━━━━━ Data extracts

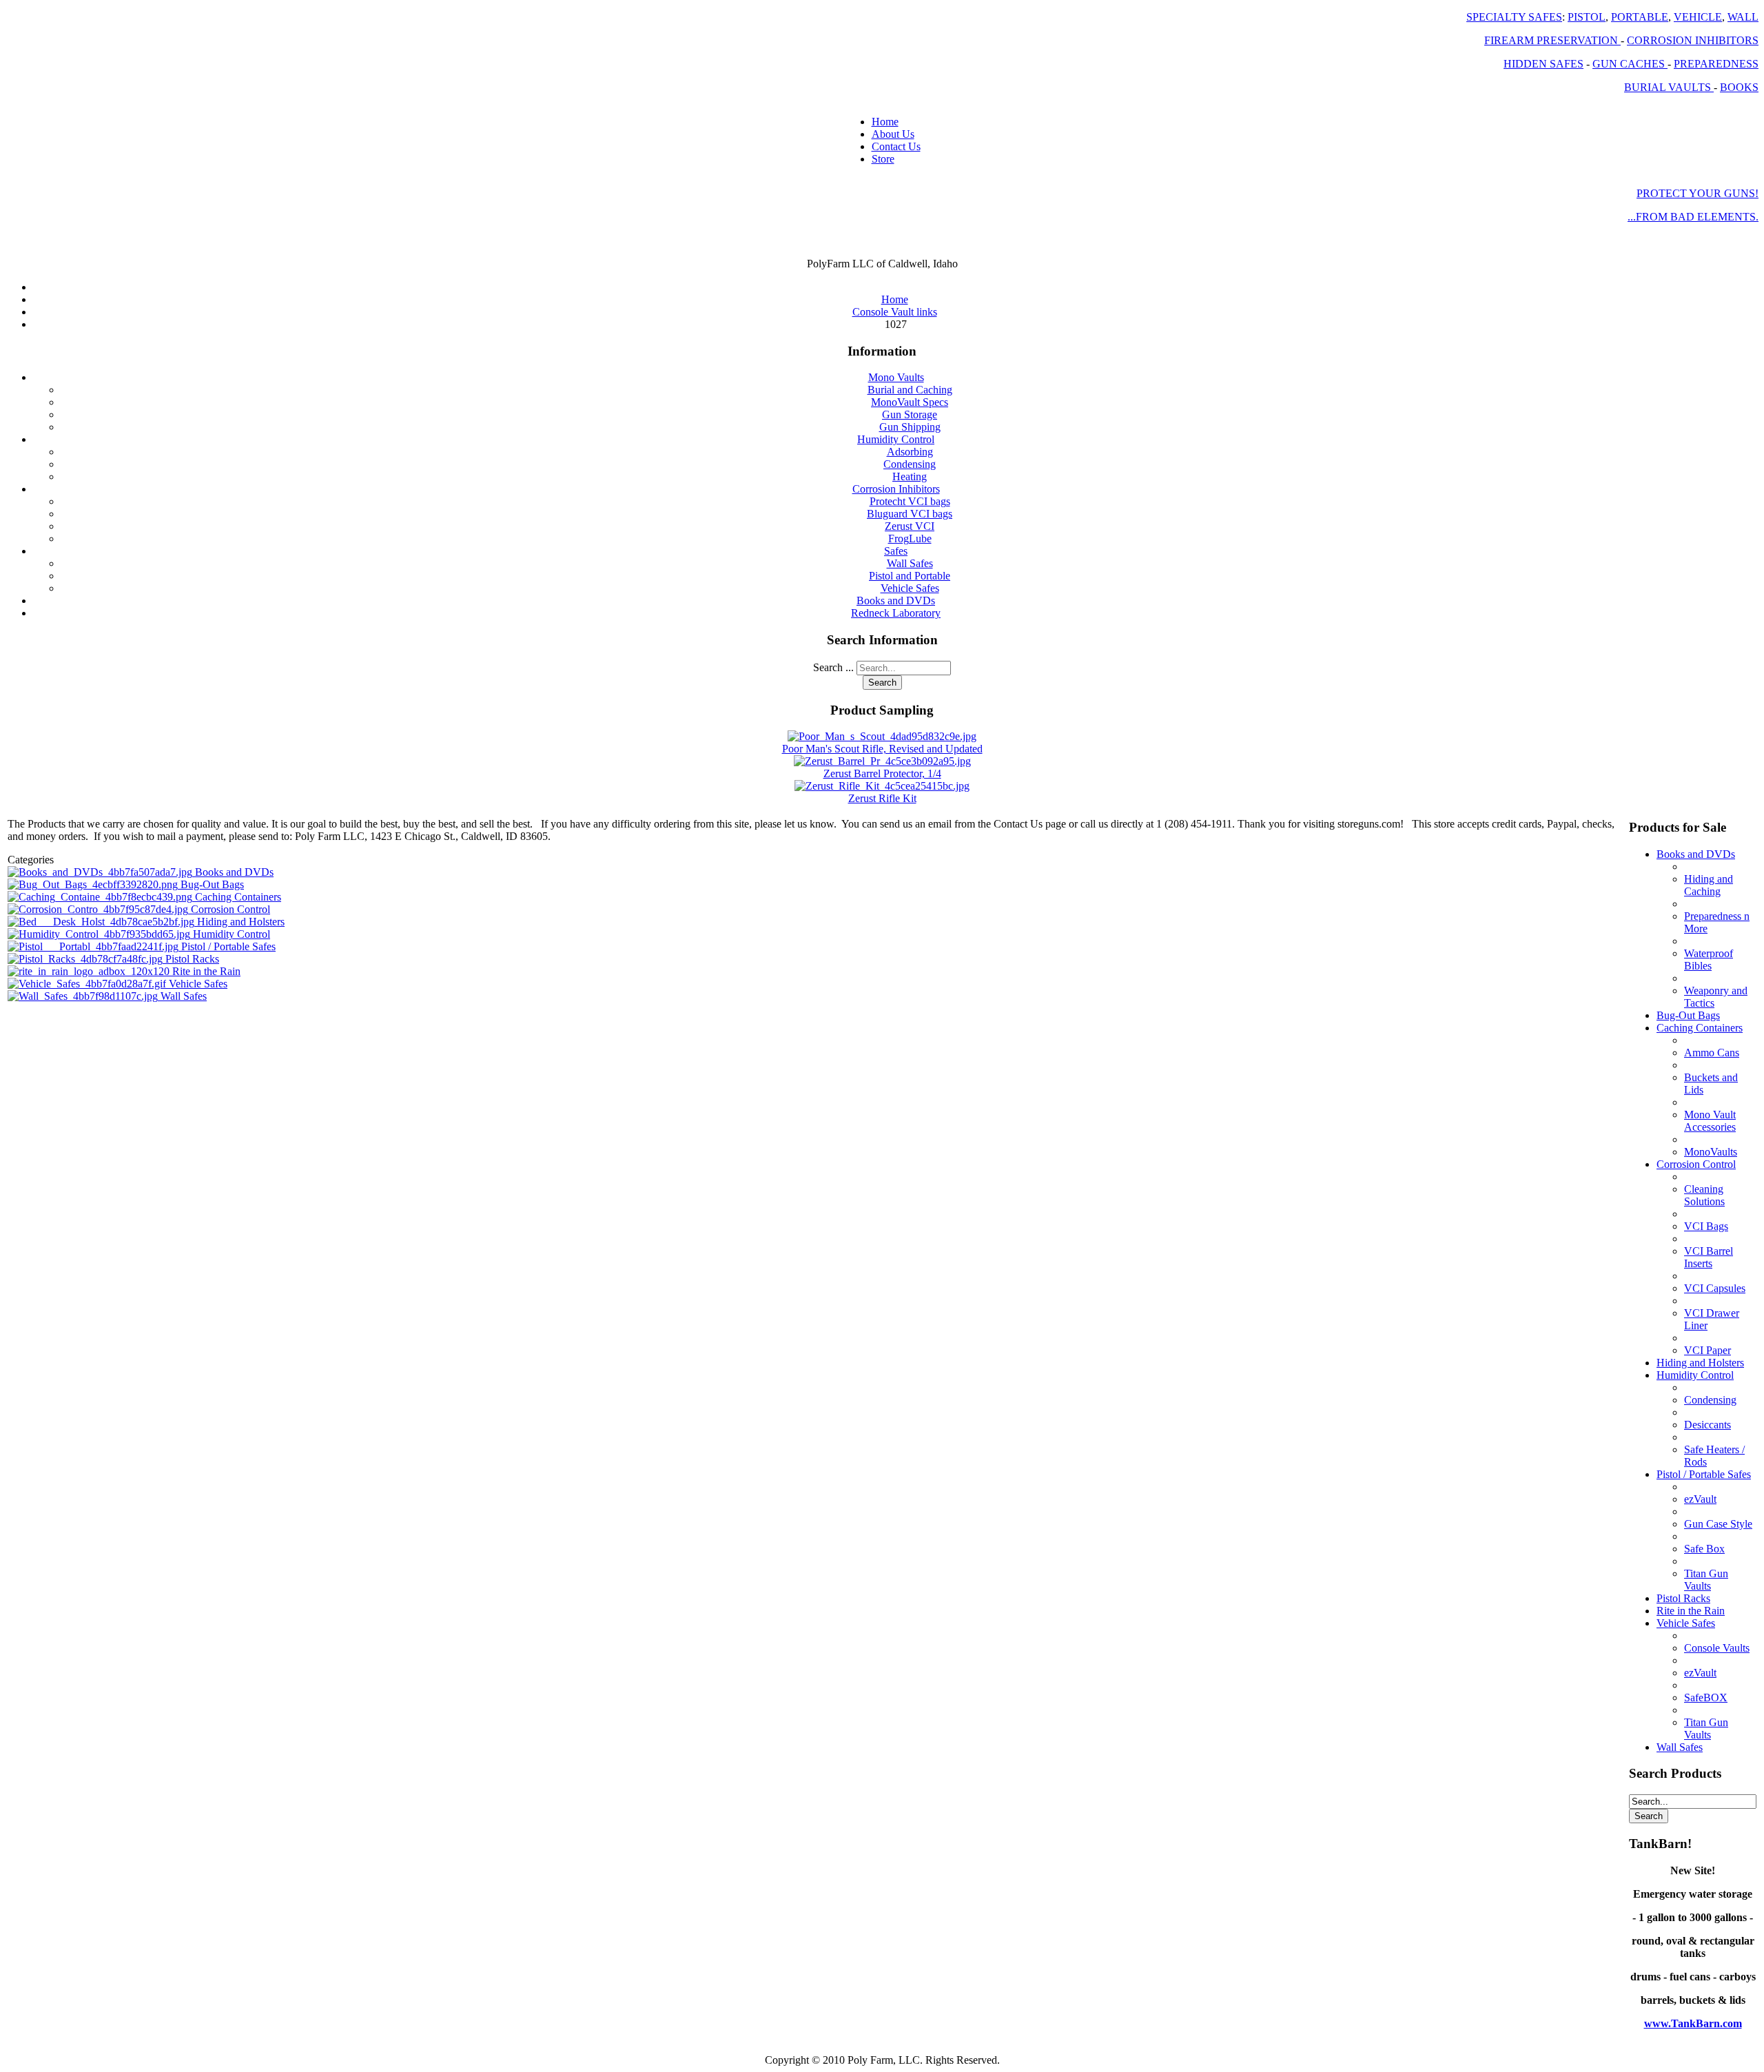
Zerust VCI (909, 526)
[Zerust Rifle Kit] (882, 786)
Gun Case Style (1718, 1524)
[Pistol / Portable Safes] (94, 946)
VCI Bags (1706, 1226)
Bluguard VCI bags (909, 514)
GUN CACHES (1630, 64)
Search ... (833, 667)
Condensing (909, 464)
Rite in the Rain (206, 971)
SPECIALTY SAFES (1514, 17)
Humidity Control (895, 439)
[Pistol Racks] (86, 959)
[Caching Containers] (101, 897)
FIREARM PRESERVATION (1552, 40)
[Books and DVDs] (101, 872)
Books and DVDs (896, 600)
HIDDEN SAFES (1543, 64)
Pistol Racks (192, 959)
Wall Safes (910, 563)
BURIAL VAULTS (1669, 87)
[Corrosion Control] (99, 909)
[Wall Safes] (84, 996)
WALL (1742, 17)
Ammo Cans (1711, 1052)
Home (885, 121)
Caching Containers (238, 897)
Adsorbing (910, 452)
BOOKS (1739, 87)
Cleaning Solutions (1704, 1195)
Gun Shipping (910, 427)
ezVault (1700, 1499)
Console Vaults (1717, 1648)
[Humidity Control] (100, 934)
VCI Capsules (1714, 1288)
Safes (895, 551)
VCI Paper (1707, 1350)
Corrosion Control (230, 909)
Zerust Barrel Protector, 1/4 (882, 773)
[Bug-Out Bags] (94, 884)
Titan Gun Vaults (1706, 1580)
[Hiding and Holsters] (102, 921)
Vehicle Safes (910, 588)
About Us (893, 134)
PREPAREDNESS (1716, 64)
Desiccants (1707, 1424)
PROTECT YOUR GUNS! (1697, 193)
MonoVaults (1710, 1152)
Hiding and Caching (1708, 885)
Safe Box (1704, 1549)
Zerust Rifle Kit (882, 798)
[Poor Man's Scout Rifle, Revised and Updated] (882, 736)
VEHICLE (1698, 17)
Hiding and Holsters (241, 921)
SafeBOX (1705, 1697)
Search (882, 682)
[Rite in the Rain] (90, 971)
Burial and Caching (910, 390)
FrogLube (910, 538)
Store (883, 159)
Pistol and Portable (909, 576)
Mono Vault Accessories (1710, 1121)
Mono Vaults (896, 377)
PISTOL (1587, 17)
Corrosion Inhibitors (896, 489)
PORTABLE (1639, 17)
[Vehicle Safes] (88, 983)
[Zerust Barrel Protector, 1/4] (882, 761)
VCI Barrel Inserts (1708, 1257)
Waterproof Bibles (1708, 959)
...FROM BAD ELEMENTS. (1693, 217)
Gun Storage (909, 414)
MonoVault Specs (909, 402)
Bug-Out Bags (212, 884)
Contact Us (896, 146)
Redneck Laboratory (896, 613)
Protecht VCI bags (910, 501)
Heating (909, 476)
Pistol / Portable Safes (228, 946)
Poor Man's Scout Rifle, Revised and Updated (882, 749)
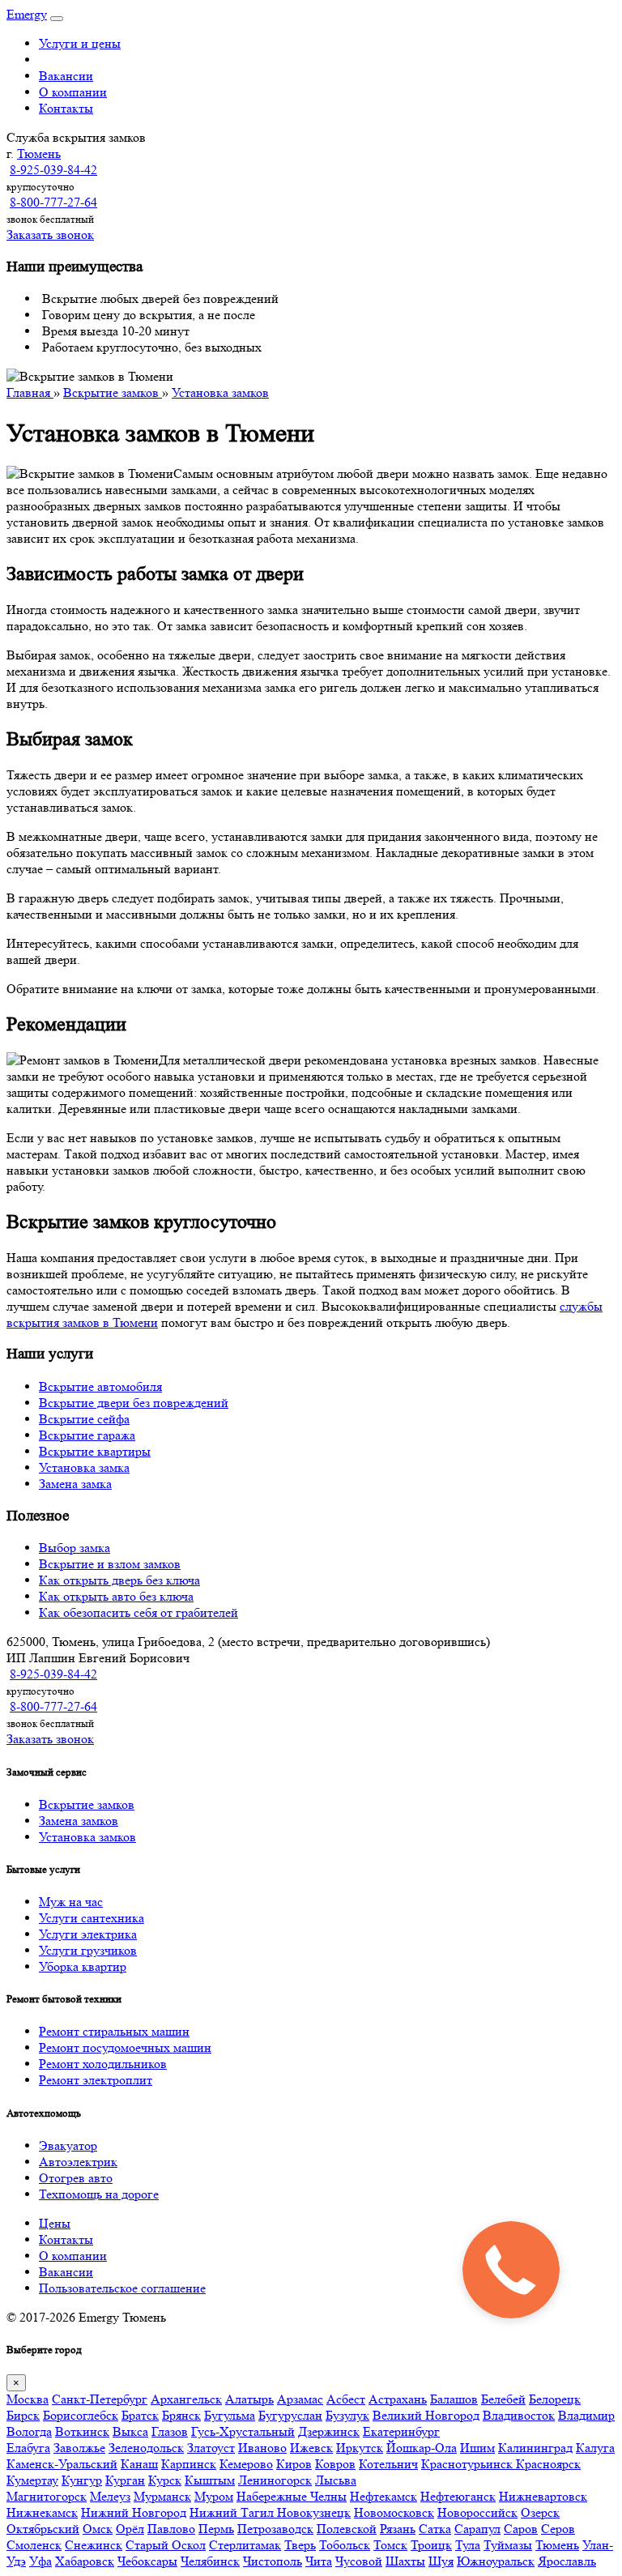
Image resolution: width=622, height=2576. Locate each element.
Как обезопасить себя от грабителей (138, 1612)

━━━━━━━━━━

• Task to complete: Only the pictures stay behind; copy everything else in the records above exactly.

• Task result:
Zerust VCI (909, 526)
[Zerust Rifle Kit] (882, 786)
Gun Case Style (1718, 1524)
[Pistol / Portable Safes] (94, 946)
VCI Bags (1706, 1226)
Bluguard VCI bags (909, 514)
GUN CACHES (1630, 64)
Search ... (833, 667)
Condensing (909, 464)
Rite in the Rain (206, 971)
SPECIALTY SAFES (1514, 17)
Humidity Control (895, 439)
[Pistol Racks] (86, 959)
[Caching Containers] (101, 897)
FIREARM PRESERVATION (1552, 40)
[Books and DVDs] (101, 872)
Books and DVDs (896, 600)
HIDDEN SAFES (1543, 64)
Pistol Racks (192, 959)
Wall Safes (910, 563)
BURIAL VAULTS (1669, 87)
[Corrosion Control] (99, 909)
[Wall Safes] (84, 996)
WALL (1742, 17)
Ammo Cans (1711, 1052)
Home (885, 121)
Caching Containers (238, 897)
Adsorbing (910, 452)
BOOKS (1739, 87)
Cleaning Solutions (1704, 1195)
Gun Shipping (910, 427)
ezVault (1700, 1499)
Console Vaults (1717, 1648)
[Humidity Control] (100, 934)
VCI Capsules (1714, 1288)
Safes (895, 551)
VCI Paper (1707, 1350)
Corrosion Control (230, 909)
Zerust Barrel Protector, 1/4 (882, 773)
[Bug-Out Bags] (94, 884)
Titan Gun Vaults (1706, 1580)
[Hiding and Holsters] (102, 921)
Vehicle Safes (910, 588)
About Us (893, 134)
PREPAREDNESS (1716, 64)
Desiccants (1707, 1424)
PROTECT YOUR GUNS! (1697, 193)
MonoVaults (1710, 1152)
Hiding and Caching (1708, 885)
Safe Box (1704, 1549)
Zerust Rifle Kit (882, 798)
[Poor Man's Scout Rifle, Revised and Updated] (882, 736)
VEHICLE (1698, 17)
Hiding and Holsters (241, 921)
SafeBOX (1705, 1697)
Search (882, 682)
[Rite in the Rain] (90, 971)
Burial and Caching (910, 390)
FrogLube (910, 538)
Store (883, 159)
Pistol and Portable (909, 576)
Mono Vault Accessories (1710, 1121)
Mono Vaults (896, 377)
PISTOL (1587, 17)
Corrosion Inhibitors (896, 489)
PORTABLE (1639, 17)
[Vehicle Safes] (88, 983)
[Zerust Barrel Protector, 1/4] (882, 761)
VCI Barrel Inserts (1708, 1257)
Waterproof Bibles (1708, 959)
...FROM BAD ELEMENTS. (1693, 217)
Gun Storage (909, 414)
MonoVault Specs (909, 402)
Bug-Out Bags (212, 884)
Contact Us (896, 146)
Redneck Laboratory (896, 613)
Protecht VCI bags (910, 501)
Heating (909, 476)
Pistol / Portable Safes (228, 946)
Poor Man's Scout Rifle, Revised and Updated (882, 749)
Image resolution: width=622, height=2576. Locate each element.
Как обезопасить себя от грабителей (138, 1612)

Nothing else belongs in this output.